→ Exercise instructions:
1. Which adventurers does the book review name as the only ones who can possibly stymie Silverdeath and its master?
2. Return the part of the book review that begins at the words "Review by Paul" and stops after the words "and its master.".

Only an outcast priestess, a musician, a vampyre and a carpenter can defuse a world-threatening device

*Glass Dragons
*By Sean McMullen
*Tor Books
*Hardcover, March 2004
*495 pages
*ISBN 0-765-30797-9
*MSRP: $27.95

Review by Paul Di Filippo

I n the first book of McMullen's Moonworlds sequence, Voyage of the Shadowmoon (2002), we were introduced to the astonishing world of Verral. Here a thoroughly heterogenous population scattered across several continents and islands lives a zesty pretechnological life, relying on all the old-fashioned trades and a bit of "etheric magic" to get along. But when war breaks out and an ancient magical weapon called Silverdeath is employed, Verral enters a chaotic period where both lowborn and highborn are at risk of swift and gruesome death. In the end, a loose assortment of adventurers—the priestess Terikel, the self-indulgent sorceress Wensomer, the secret agent Roval, the 700-year-old vampyre Laron, the zombielike woman Velander, and the princess Senterri—are the only ones who can possibly stymie Silverdeath and its master.

Our Pick: A-

The sequel opens several months after the destruction of Silverdeath, and many of the same characters are back, not all of them precisely as we last saw them. The world of Verral is now wracked by superstorms engendered by Silverdeath's burning of an entire continent. But more crucially, a cabal of magicians is intent on rebooting the ancient etheric engine known as Dragonwall, which has not been in operation for five millennia. As the magicians struggle with resurrecting Dragonwall, other more mundane chicanery is underway, as the rival nations of Verral battle for the upper hand. Only Terikel seems aware of the larger danger and the need to do something about it.

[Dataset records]
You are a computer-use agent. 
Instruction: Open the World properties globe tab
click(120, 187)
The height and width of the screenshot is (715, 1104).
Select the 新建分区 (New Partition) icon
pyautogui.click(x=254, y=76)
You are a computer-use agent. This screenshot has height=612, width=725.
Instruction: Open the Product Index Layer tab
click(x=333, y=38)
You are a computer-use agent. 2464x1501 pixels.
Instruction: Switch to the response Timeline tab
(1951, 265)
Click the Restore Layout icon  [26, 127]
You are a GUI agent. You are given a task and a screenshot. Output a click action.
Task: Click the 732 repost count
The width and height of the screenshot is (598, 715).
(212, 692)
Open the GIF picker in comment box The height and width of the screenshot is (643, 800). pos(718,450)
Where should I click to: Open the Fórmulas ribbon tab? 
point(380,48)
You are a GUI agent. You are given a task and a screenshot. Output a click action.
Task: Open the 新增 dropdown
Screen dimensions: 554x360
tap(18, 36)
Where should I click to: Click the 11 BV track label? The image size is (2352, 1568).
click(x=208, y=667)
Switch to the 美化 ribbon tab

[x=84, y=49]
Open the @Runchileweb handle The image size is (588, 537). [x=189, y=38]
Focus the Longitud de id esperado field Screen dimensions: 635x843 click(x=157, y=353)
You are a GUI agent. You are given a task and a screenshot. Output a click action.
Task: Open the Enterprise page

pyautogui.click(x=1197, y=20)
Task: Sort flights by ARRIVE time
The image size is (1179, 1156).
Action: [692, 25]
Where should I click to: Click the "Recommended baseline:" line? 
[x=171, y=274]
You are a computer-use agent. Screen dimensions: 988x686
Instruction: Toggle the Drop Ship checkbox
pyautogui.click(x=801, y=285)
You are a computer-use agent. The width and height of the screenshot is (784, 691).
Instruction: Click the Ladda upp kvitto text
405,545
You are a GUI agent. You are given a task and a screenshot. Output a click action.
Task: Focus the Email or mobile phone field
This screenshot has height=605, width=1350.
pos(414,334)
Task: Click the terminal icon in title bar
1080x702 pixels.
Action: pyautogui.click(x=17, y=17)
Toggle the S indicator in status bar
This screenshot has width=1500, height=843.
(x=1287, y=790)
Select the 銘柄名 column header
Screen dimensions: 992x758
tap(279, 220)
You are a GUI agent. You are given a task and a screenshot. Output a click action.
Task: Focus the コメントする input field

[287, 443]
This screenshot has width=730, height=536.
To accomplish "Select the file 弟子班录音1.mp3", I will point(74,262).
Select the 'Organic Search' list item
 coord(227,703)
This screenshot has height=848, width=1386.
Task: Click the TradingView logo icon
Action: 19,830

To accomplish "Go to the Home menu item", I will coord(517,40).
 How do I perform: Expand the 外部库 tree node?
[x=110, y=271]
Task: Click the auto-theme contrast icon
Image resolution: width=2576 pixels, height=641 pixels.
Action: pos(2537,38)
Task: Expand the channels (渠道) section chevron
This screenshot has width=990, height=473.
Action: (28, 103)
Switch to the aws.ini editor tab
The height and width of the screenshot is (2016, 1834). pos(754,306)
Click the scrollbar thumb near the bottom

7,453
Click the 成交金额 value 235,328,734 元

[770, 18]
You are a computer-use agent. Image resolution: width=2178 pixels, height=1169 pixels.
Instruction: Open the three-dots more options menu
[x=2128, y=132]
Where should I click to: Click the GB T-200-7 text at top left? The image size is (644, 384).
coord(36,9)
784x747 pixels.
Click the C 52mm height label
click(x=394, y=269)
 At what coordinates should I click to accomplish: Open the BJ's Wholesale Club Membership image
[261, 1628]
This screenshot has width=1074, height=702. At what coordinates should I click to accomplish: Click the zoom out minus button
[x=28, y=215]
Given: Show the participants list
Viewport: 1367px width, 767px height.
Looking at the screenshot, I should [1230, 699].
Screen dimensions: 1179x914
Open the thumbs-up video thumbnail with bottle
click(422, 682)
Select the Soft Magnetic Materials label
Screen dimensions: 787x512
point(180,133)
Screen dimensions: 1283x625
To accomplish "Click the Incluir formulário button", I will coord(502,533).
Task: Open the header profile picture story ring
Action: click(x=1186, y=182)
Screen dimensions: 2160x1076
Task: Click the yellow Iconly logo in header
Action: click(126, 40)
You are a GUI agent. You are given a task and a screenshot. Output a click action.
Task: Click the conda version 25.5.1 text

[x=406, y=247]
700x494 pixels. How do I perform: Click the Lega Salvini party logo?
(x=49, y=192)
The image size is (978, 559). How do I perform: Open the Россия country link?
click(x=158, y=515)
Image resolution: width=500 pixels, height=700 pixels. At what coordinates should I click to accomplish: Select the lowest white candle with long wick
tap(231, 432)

→ Task solutions:
1.
- The priestess Terikel
- The self-indulgent sorceress Wensomer
- The secret agent Roval
- The 700-year-old vampyre Laron
- The zombielike woman Velander
- The princess Senterri

2.
Review by Paul Di Filippo

I n the first book of McMullen's Moonworlds sequence, Voyage of the Shadowmoon (2002), we were introduced to the astonishing world of Verral. Here a thoroughly heterogenous population scattered across several continents and islands lives a zesty pretechnological life, relying on all the old-fashioned trades and a bit of "etheric magic" to get along. But when war breaks out and an ancient magical weapon called Silverdeath is employed, Verral enters a chaotic period where both lowborn and highborn are at risk of swift and gruesome death. In the end, a loose assortment of adventurers—the priestess Terikel, the self-indulgent sorceress Wensomer, the secret agent Roval, the 700-year-old vampyre Laron, the zombielike woman Velander, and the princess Senterri—are the only ones who can possibly stymie Silverdeath and its master.